Search code examples
javascriptpythoncsvweb-scraping

Scrape website data for CSV


Rather inexperienced with this type of programming effort, much more familiar with embedded systems. I have very little web programming xp.

What I'd like to achieve:

A website (danglefactory.com) has a great table of statistics that I'd like to download into a CSV for processing. On the website, there is a button that calls an internal script to craft a cvs and prepare for download.

Referer http://www.danglefactory.com/projections/skaters/daily

Script http://www.danglefactory.com/scripts/copy_csv_xls.swf

I prefer a python solution, that will be able to fetch this csv either to temp or local storage for processing.

Thanks in adv.


Solution

  • First approach you can take is pretty low-level.

    Under the hood, there are JSON API calls that you can simulate using, for example, requests.

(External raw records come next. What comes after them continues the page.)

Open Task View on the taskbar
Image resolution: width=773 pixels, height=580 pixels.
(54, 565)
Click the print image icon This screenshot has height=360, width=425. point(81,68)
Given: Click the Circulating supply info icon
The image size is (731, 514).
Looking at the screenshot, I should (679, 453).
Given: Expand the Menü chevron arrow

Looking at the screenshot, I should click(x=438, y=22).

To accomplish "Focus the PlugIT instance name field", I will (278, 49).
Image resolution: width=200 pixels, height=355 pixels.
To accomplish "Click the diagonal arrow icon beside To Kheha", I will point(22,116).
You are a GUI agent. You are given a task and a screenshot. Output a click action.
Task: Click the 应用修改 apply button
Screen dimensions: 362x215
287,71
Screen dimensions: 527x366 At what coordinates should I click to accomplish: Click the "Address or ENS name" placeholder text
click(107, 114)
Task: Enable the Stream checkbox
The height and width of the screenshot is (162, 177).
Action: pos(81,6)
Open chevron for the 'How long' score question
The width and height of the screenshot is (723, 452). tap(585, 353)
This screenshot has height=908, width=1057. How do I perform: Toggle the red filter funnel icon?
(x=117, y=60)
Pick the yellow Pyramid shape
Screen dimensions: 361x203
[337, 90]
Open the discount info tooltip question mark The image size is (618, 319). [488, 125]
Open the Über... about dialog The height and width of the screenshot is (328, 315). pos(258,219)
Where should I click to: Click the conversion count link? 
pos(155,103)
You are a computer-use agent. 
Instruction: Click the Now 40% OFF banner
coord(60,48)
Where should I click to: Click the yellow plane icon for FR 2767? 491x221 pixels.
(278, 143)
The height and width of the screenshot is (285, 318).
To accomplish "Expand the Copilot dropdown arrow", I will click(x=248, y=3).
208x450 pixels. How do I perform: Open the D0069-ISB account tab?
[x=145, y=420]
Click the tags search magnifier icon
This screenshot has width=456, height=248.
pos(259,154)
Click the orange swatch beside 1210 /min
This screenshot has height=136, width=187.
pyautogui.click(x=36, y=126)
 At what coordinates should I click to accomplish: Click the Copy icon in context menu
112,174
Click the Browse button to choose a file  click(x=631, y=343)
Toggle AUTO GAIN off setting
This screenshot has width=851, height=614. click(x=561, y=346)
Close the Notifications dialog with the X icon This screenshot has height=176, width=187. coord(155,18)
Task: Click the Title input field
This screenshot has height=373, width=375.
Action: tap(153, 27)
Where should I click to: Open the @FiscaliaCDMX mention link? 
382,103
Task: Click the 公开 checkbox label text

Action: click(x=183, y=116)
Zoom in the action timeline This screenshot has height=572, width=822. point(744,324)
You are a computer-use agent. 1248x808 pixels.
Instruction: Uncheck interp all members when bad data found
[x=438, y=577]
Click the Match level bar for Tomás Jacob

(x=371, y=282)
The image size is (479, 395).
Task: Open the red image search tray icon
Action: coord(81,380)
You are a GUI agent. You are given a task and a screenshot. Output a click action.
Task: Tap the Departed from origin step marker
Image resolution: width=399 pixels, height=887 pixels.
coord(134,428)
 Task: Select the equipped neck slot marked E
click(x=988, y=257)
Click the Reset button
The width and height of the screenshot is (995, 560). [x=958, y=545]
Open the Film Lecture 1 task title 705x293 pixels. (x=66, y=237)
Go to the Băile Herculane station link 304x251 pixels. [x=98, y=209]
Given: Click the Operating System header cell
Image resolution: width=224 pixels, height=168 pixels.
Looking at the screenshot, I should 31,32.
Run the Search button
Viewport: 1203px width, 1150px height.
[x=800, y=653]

    Here is how you can get the daily projections:

    import requests
    
    url = 'http://www.danglefactory.com/api/DailySkaterProjections?_=1415200157912'
    response = requests.get(url)
    
    data = response.json()
    print data
    

    Prints:

    [{u'A': 0.61,
      u'Blocks': 0.37,
      u'Corsi': 0.53,
      u'FOL': 9.07,
      u'FOW': 8.95,
      u'FOWinPerc': 49.6,
      u'G': 0.39,
      u'Giveaways': 0.89,
      u'Hits': 0.54,
      u'Name': u'John Tavares',
      u'Opponent': u'ANA',
      u'P': 0.99,
      u'PIM': 0.51,
      u'PPA': 0.24,
      u'PPG': 0.11,
      u'PlayerID': 411,
      u'PlusMinus': 0.05,
      u'PrimaryPosition': u'C',
      u'SHA': 0.0,
      u'SHG': 0.0,
      u'ShPerc': 12.6,
      u'Shots': 3.1,
      u'TOI': 20.39,
      u'Takeaways': 0.82,
      u'Team': u'NYI'},
     {u'A': 0.7,
      u'Blocks': 1.0,
      u'Corsi': 0.47,
      u'FOL': 8.69,
      u'FOW': 8.43,
      u'FOWinPerc': 49.3,
      u'G': 0.28,
      u'Giveaways': 0.84,
      u'Hits': 1.49,
      u'Name': u'Ryan Getzlaf',
      u'Opponent': u'NYI',
      u'P': 0.97,
      u'PIM': 0.68,
      u'PPA': 0.22,
      u'PPG': 0.07,
      u'PlayerID': 161,
      u'PlusMinus': 0.06,
      u'PrimaryPosition': u'C',
      u'SHA': 0.04,
      u'SHG': 0.02,
      u'ShPerc': 11.9,
      u'Shots': 2.3,
      u'TOI': 20.52,
      u'Takeaways': 0.61,
      u'Team': u'ANA'},
    
      ...
    
    }]
    

    Then, you can convert the results into csv accordingly using csv module.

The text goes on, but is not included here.